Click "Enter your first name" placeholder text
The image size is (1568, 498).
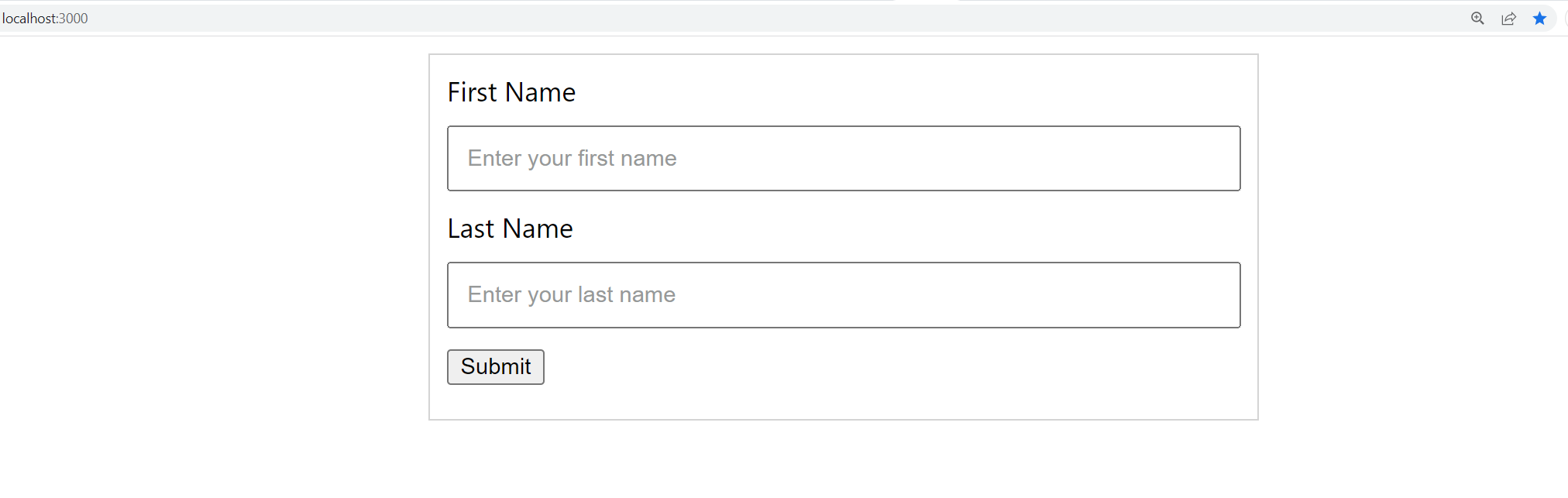[572, 159]
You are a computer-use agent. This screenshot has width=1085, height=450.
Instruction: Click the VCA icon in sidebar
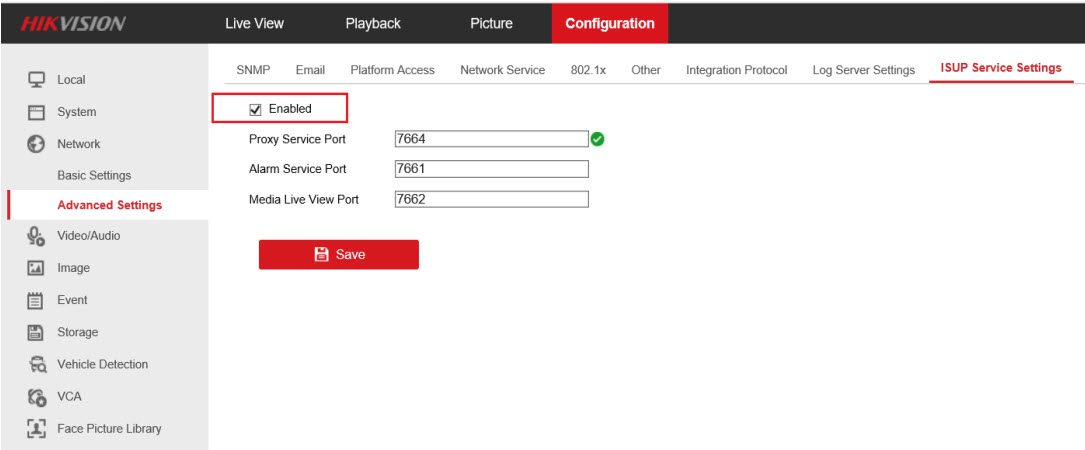click(x=36, y=396)
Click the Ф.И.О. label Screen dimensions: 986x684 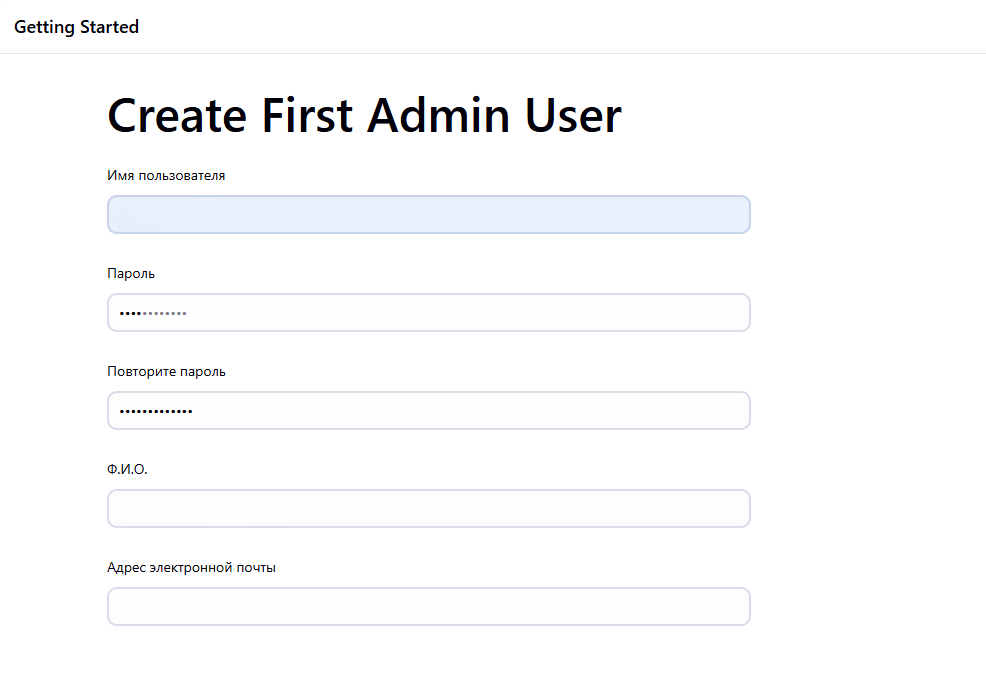tap(127, 470)
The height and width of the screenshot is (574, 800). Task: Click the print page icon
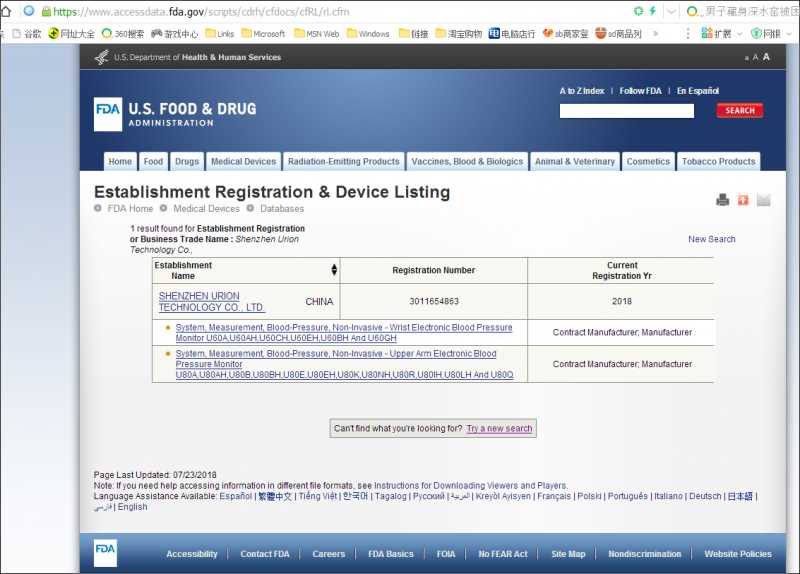(722, 200)
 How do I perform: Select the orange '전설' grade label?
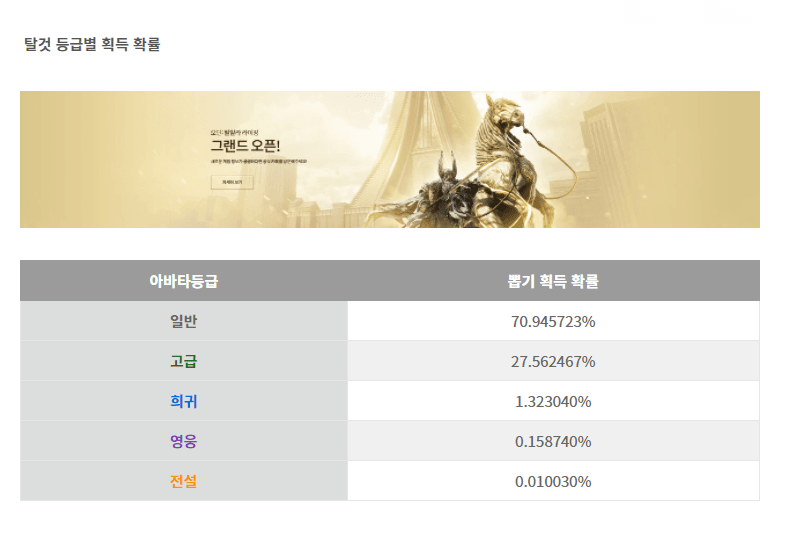coord(184,481)
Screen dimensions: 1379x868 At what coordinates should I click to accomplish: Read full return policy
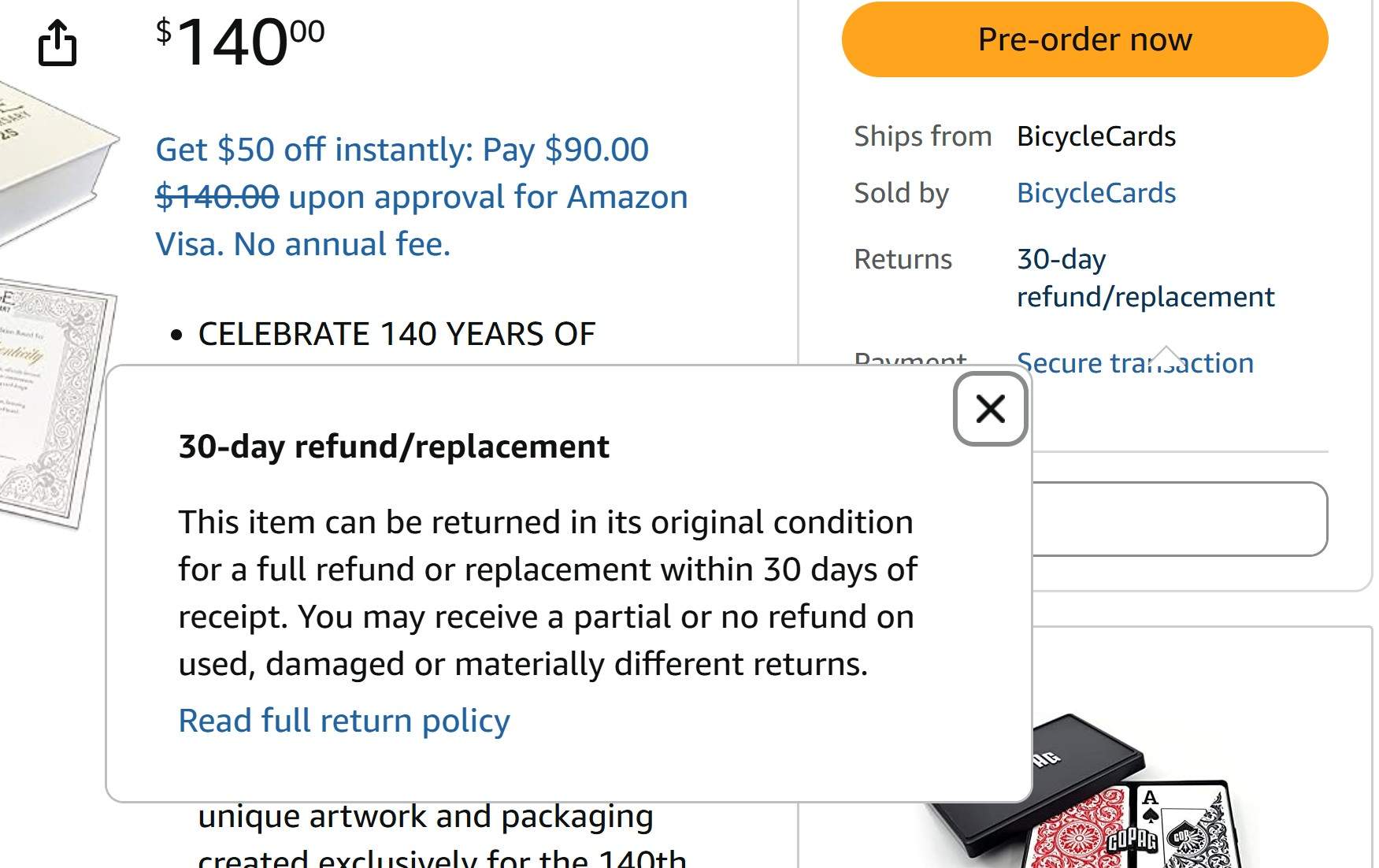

○ ○ ○ ○ ○ ○ ○

### EXERCISE DIRECTIONS:
Transcribe only the lines between the line containing "How do I perform: Select" and the final line of the listing, inclusive, exactly as they appear; no pictures are to be included.

### SOLVED EXERCISE:
 How do I perform: Select the orange '전설' grade label?
coord(184,481)
Screen dimensions: 1379x868 At what coordinates should I click to accomplish: Read full return policy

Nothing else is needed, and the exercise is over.